Preseptal cellulitis

Orbital cellulitis

CT of Right Orbital abscess

CT Right Cavernous sinus thrombosis

Table             Orbital complications of sinusitis

Class I
Inflammatory oedema and preseptal cellulitis
Class II
Orbital cellulitis
Class III
Subperiosteal abscess
Class IV
Orbital abscess
Class V
Cavernous sinus thrombosis


Medical treatment should be vigorous and aggressive from the early stages of periorbital cellulitis to prevent progression to orbital cellulitis and abscess. If orbital cellulitis or abscess is suspected, an ophthalmologist should be consulted. If rapidly advancing infection is suspected, time is crucial and imaging studies and therapeutic measures should be instituted without delay.

Patients with mild inflammatory eyelid oedema or preseptal cellulitis (class 1) can be treated with oral antibiotics and decongestants. The most effective available oral agents are the second generation cephalosporins or amoxycillin—clavulanate. However, close supervision and follow-up is mandatory, and the initiation of parenteral antimicrobial agents in the hospital should be undertaken if postseptal involvement (classes 2 to 5) is suspected or has developed.

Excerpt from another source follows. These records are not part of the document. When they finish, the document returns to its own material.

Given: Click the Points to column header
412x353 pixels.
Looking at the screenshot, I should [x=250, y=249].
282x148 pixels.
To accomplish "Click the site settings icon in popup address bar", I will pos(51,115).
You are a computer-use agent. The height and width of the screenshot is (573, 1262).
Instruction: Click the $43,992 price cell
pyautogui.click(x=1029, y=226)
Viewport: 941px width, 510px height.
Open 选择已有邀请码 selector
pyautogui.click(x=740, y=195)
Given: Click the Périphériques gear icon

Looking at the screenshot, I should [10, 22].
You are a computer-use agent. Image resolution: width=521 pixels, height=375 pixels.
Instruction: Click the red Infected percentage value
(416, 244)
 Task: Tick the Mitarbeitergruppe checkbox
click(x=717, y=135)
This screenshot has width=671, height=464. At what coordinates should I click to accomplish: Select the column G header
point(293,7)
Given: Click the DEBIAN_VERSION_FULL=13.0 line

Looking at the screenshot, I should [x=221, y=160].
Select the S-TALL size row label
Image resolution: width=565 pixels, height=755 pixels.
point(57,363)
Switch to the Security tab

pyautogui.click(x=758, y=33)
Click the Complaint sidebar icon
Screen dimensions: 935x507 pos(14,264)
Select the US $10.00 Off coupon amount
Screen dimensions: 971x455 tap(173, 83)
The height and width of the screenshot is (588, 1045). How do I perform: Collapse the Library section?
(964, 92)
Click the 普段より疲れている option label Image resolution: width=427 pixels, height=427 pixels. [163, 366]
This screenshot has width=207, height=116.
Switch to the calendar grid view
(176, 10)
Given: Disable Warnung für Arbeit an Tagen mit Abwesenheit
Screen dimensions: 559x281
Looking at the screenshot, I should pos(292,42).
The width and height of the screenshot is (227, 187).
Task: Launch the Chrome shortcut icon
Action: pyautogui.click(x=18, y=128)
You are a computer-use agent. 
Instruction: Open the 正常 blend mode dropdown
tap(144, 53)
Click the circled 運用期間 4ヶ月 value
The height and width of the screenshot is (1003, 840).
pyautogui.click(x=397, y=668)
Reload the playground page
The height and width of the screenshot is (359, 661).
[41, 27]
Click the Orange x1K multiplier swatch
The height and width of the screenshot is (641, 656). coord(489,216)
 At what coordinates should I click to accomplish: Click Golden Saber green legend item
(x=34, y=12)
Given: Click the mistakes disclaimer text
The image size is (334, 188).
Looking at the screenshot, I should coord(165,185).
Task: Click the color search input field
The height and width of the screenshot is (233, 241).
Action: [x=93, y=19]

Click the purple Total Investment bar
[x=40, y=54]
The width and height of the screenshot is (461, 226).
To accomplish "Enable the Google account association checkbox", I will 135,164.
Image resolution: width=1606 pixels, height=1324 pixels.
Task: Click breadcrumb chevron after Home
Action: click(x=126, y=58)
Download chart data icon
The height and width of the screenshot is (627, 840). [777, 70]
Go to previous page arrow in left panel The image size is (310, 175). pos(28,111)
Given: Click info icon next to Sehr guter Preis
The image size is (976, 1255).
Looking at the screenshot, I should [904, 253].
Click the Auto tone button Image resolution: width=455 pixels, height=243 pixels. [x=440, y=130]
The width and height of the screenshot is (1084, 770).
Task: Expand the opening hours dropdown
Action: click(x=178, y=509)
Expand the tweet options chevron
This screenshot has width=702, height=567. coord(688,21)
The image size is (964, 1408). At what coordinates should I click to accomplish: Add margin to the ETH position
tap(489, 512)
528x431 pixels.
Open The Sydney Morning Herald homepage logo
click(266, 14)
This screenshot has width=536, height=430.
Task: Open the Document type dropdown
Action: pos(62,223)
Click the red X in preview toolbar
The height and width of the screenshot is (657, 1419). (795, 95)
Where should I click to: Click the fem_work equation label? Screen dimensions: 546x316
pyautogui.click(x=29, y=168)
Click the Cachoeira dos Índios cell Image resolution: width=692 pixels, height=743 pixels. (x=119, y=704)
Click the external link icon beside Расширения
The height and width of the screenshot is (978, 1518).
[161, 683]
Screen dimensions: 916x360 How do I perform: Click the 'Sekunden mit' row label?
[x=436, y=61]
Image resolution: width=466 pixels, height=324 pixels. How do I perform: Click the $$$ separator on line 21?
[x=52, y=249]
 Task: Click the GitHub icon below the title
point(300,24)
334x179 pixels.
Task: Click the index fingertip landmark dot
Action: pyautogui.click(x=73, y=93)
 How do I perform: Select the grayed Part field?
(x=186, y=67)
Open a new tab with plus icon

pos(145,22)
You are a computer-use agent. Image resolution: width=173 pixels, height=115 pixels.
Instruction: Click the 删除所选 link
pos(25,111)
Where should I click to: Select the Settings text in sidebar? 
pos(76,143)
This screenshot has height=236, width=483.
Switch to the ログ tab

The parenteral agents include ceftriaxone or cefotaxime plus coverage for anaerobic bacteria (addition of metronidazole or clindamycin). Drugs that have good brain—blood barrier penetration are preferred.

Anaerobic bacteria should be suspected in  periorbital cellulitis associated with dental infections and chronic sinusitis. Antimicrobial agents that generally provide coverage for methicillin-susceptible S. aureus as well as aerobic and anaerobic bacteria include cefoxitin, carbapenems and the combination of a penicillin (e.g. ticarcillin) and a beta-lactamase inhibitor (e.g. clavulanic acid). Metronidazole is administered in combination with an agent effective against aerobic or facultative streptococci and S. aureus. A glycopeptide (e.g. vancomycin) should be administered in cases where methicillin-resistant S. aureus is present or suspected.

Treatment of CST includes high doses of parenteral wide-spectrum antimicrobial agents. The use of anticoagulants and corticosteroids is controversial. Anticoagulants are used to prevent further thrombosis, and the fibrinolytic activity of urokinase helps dissolve the clot. Early diagnosis and vigorous treatment can yield a survival rate of 70–75%. However, permanent sequelae such as blindness and other cranial nerve palsies are common in survivors.

The medical therapy of orbital complications of sinusitis also includes topical and systemic decongestants, humidification, warm compresses, elevation of the head of the bed, analgesics and hydration with intravenous fluids. The patient’s visual acuity and extraocular muscular motility are closely monitored.

Sequential CT
may be needed for follow-up. Cellulitis without an abscess is treated medically. However, if symptoms progress after 24 hours of antibiotics and no improvement occurs after 72 hours, surgical intervention is indicated.

Surgical treatment is mandated by the presence of an abscess on CT, deterioration of visual acuity, signs of deterioration and progression in the orbital involvement despite adequate medical therapy, relapse of symptoms or their progression to the contralateral eye. Surgery involves drainage of the abscess and the involved sinus(es). The indications of a deterioration are radiological or clinical, or both. Drainage should not be delayed, and should be carried out as an emergency treatment. Intranasal endoscopic ethmoidectomy is often utilized to treat subperiosteal abscess. Orbital abscess is still approached with an external incision16. External ethmoidectomy can be reserved to instances in which the orbital signs fail to resolve completely following endoscopic ethmoidectomy, or when visualisation of the ethmoid walls is not possible.


Periorbital and orbital infections pose the risk of serious complications. These include loss of vision owing to involvement of the optic nerve, progression to CST, meningitis, subdural or cerebral abscess, and death.